Journal Keeping

When I began to write each day about life in this new place – which led “Her Spirits Rose…” – I began another slightly embarrassing endeavor: rereading my old journals – from the beginning.

I wrote the first journal from the back to the front. I’m over that – also over the grown-crackly-with-bad-glue books I used then. I’m even past arguments with myself about my worthiness to write and draw in the handbound Watermark books I love.

Art making led to the record keeping initially – what I’d done, what inspired, figuring the next project. Entries tended toward the tedious and technical – the fixing times and recipes for fiber dye colors, kinds of watercolor brushes, transparent versus staining pigments, hot press or cold press paper: these notations which reinforced what I learned formed a reference to return to.

After reading a lot of years (just a bit in the early morning) work rhythms became clearer. Eventually I gave up griping at myself – fretting I allowed, but not belaboring failures. And I can see the power of tossed-off wishes, one of which – “I wish I would do something about all the flowers in my life…not just the wildflowers but flowers from grocery store and garden.” – led to a focus and a book.

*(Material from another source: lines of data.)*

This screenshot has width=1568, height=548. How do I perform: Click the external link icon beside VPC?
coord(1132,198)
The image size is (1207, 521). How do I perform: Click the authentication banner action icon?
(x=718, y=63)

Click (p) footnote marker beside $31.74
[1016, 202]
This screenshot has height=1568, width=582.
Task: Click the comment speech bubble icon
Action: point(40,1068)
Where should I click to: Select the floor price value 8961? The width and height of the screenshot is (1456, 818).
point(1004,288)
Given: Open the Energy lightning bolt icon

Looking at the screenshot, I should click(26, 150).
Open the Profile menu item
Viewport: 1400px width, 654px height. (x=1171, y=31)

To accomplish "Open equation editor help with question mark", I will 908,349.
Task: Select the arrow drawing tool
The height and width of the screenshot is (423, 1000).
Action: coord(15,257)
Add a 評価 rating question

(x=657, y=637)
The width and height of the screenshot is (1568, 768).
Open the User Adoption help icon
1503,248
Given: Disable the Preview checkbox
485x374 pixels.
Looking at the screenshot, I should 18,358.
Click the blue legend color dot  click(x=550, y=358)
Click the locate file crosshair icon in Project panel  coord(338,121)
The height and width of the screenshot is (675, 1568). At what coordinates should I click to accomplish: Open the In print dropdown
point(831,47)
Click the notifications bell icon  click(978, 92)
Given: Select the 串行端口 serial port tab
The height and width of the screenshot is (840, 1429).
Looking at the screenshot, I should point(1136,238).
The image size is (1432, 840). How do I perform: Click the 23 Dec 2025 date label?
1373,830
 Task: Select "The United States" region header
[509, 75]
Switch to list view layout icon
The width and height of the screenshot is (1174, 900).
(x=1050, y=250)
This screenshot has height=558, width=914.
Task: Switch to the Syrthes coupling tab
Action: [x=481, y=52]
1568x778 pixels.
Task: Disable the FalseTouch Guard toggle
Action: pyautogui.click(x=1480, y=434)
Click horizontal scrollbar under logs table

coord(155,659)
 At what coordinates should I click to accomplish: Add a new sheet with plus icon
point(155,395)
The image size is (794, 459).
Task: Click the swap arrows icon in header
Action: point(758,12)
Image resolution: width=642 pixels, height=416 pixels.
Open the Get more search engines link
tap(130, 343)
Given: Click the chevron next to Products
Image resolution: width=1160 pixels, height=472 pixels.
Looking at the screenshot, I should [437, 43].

At first I wrote briefly before getting children out of bed. Then growing children left more time and more references to them (happily to me now) – chicken pox and driver’s licenses, college acceptances and travel adventures.

Approaching the present, I encounter the house-building years and all my worries. Sitting on the second story floor here, with windows framed in but no sheeting or roof, wondering if I would ever really sit at a desk in that spot. I repeatedly query myself in the journals about whether the move would happen, and what I would think. This writing endeavor might attempt to answer questions I posed in the past.

For that is what journals do – allow time travel. I like best to read the details – not my feelings, but descriptions of actual events – welcome rain on the roof or a splendid rhubarb pie. Virginia Woolf wrote that we don’t know our feelings in the first moment. But she’d agree the details are only vivid at first.

The author with the challenging name, Mihaly Csikszentmihalyi, explored “optimal experience” in his popular book “Flow.” He writes: “The prodigiously detailed letters so many Victorians wrote are an example of how people created patterns of order out of the mainly random events impinging on their consciousness. The kind of material we write in diaries and letters does not exist before it is written down. It is the slow, organically growing process of thought involved in writing that lets the ideas emerge in the first place.”

Mostly the journals are a record of getting to work and a good source of encouragement, full of the intrinsic reasons for writing and drawing – to organize, to observe, to express, to have discipline, to gain knowledge. Keeping a journal rewards the doing.

1 thought on “Journal Keeping

  1. This is so timely as I have been immersed in journals lately. What a great post! So rich in exactly what you like to find in the journals – the details. I am so enjoying my second reading of all these essays.